However, for analytical purposes, the failure patterns were categorized into two respective groups (Group 1: the recurrent lesion was intra-GTV or in-CTV/out-GTV; Group 2: the recurrent lesion was distant or intra-GTV and distant).

2.4. Systemic Inflammation Response Index Calculation

The SIRI was derived using the original formula [22], [(Neutrophil count × Monocyte count) ÷ Lymphocyte count], based on blood parameters obtained prior to surgery and before the administration of corticosteroids.

2.5. Statistical Analysis

The primary objective of this study was to assess the potential correlation between SIRI and failure patterns in patients diagnosed with GB. The secondary objective was to delineate the failure patterns after FLAIR-based RT planning. Continuous variables were presented as the mean ± standard deviation (SD), while categorical variables were expressed as frequencies and percentages. Normal distribution conforming data were subjected to comparison using Student’s t-test, whereas the Mann–Whitney U test was employed for non-normally distributed data. The most optimal SIRI cut-off value was determined using a receiver operating characteristic (ROC) curve analysis to see how it relates to the failure pattern groups. For this purpose, the cut-off for SIRI was ascertained at the juncture where the J-index exhibited the highest value. The comparative analysis between the SIRI groups was conducted mainly using the Chi-square test. But when the Chi-square test was deemed unsuitable, Fisher’s exact test was employed instead. Bonferroni correction and related p-values were used to minimize false positive results when comparing three or more groups, such as the type of surgery performed.

3. Results

3.1. Patient Characteristics

We assessed a total of 154 patients who received both TMZ and RT at our institution from March 2009 to May 2023. Eighty-three patients were excluded from the study for the following reasons: a missing follow-up (n = 20), short-term hypofractionated RT (n = 17), unavailable fitting MRI data in failure (n = 14), presenting with gliomatosis cerebri (n = 11) or brain stem tumors (n = 9), having no recurrence (n = 7), and not being able to complete the whole RT course (n = 5). Therefore, the study cohort analyzed here consisted of the remaining 71 patients who had recurrence and satisfied all of the inclusion criteria. The median age of the patients was 54 years (range: 20–82 years), and most had an ECOG performance status of 0–1 (88.7%). Nearly two-thirds of the patients had undergone subtotal resection. P53, Ki67, and ATRX mutation status was unknown in about 40% of the patients (Table 1).

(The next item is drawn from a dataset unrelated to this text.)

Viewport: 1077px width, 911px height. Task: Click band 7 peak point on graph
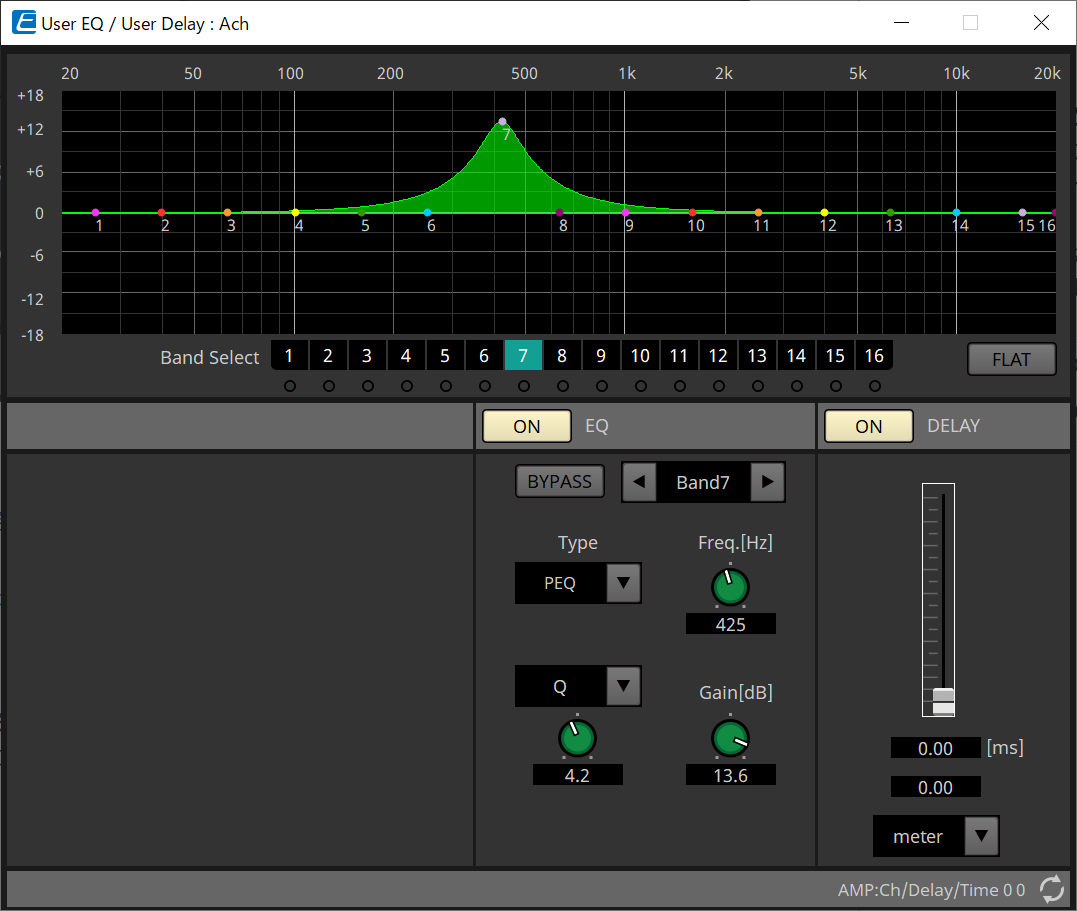pyautogui.click(x=502, y=122)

3.2. Failure Pattern Outcomes

The mean time from RT completion to MRI-documented failure was 13 months (range: 3–47 months). Local failure within the GTV occurred in 40 patients (56.3%), while distant metastases (including both the ‘distant’ and ‘GTV + distant’ categories) were diagnosed in 27 patients (38.1%). The mean maximum distance of recurrence (MDR) was 13.5 mm (range: 3–36.9), with the recurrent lesion extending beyond 15 mm in only 7 out of 49 patients. For 29 (59.2%) out of 49 patients experiencing GTV failure (both ‘in GTV’ and ‘in GTV + Distant’ categories), the recurrent lesion did not extend beyond the GTV as defined by FLAIR imaging (Table 2).

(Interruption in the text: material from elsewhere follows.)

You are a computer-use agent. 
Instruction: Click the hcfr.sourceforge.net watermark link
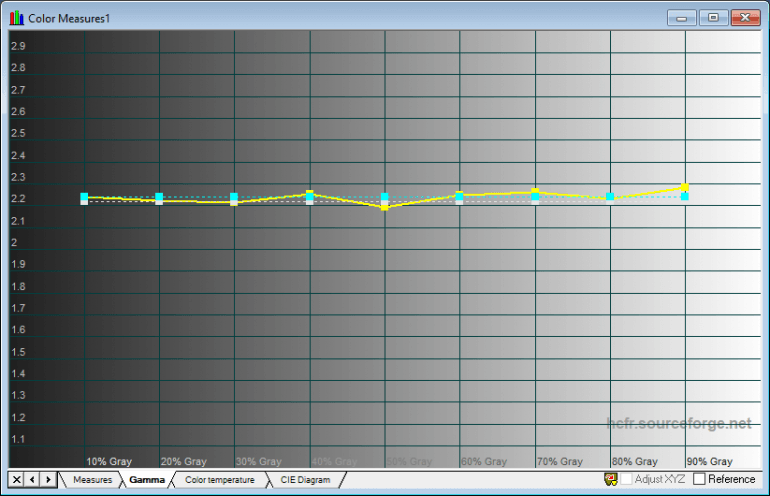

3.3. Failure Pattern Association Analysis

Table 3 presents data grouped by failure category. The patient characteristics, radiological findings, and pathological parameters were statistically invariant across all failure groups. Using an ROC curve analysis, we searched for an optimum cut-off that may discriminate between the failure pattern groups. The optimal SIRI cut-off value was determined as 3.03 [area under the curve: 71.8%; sensitivity: 71.8%; specificity: 70.3%; J-index: 0.421) (Figure 2). Our findings reveal that a higher SIRI value indicates higher rates of Group 1 failures (68.6% vs. 44.4%) despite the almost identical distribution of the other variables among the two SIRI groups.

4. Discussion

In our cohort of patients diagnosed with IDH wild-type GB and subjected to treatment under our simultaneous integrated boost RT protocol since 2009, we examined failure patterns by calculating the magnitude of the MDR from the target, denoted as GTV. Our treatment protocol encompassed FLAIR-based targeting, administering 60 Gy to the GTV and 50 Gy to a 20 mm encompassing CTV. Our findings reveal that only 9% of failures transcended a 15 mm margin from the FLAIR-based GTV. Importantly, our data suggest lowering the margin to 15 mm around the FLAIR-based GTV, which is consistent with the ESTRO-EANO standards that target no more than 15 mm regions. This reduction strategy appears viable even with a lower dose of 50 Gy, as utilized in our protocol, as opposed to the 60 Gy dose in 30 fractions recommended by the ESTRO-EANO guidelines. Importantly, our research findings reveal a significant correlation between SIRI groups and recurrence patterns in patients with GB treated with concurrent RT and TMZ trailed by adjuvant TMZ. These findings indicate a substantial role for the systemic inflammatory response status as a determinant of recurrence patterns in this patient cohort.
Our study is the first to evaluate the absolute MDR from the target, defined as the GTV, rather than using the traditional definition of failure [23]. While numerous studies have examined failure patterns in patients with GB, they predominantly defined failure based on the isodose curve, classifying failures as in-field, marginal, or distant [23,24,25]. Although Langhans et al. used distance metrics based on the center of recurrence to derive recurrence patterns in their article, they indicated that most recurrences (75%) occurred locally within the primary tumor area [26]. In their study, Tu et al. examined the distance from the center of local cancer recurrences to the edge of the original tumors in patients with recurring GB [27]. They found that a 10 mm margin from T1w-enhanced lesions and a 5 mm margin from T2w/FLAIR abnormal lesions could include 94.8% and 98.3% of local recurrences, respectively. However, it is noteworthy that their study focused on measuring the distance from the central point of the recurrent lesion rather than the MDR used in our study. Measuring the distance from the center of the recurrence to the GTV means excluding the half-diameter of the tumors outside the GTV or extending clearly from the GTV; thus, a lower extension distance is recorded. Hence, we believe that delineating the MDR from the GTV border in our study achieved a more realistic measurement.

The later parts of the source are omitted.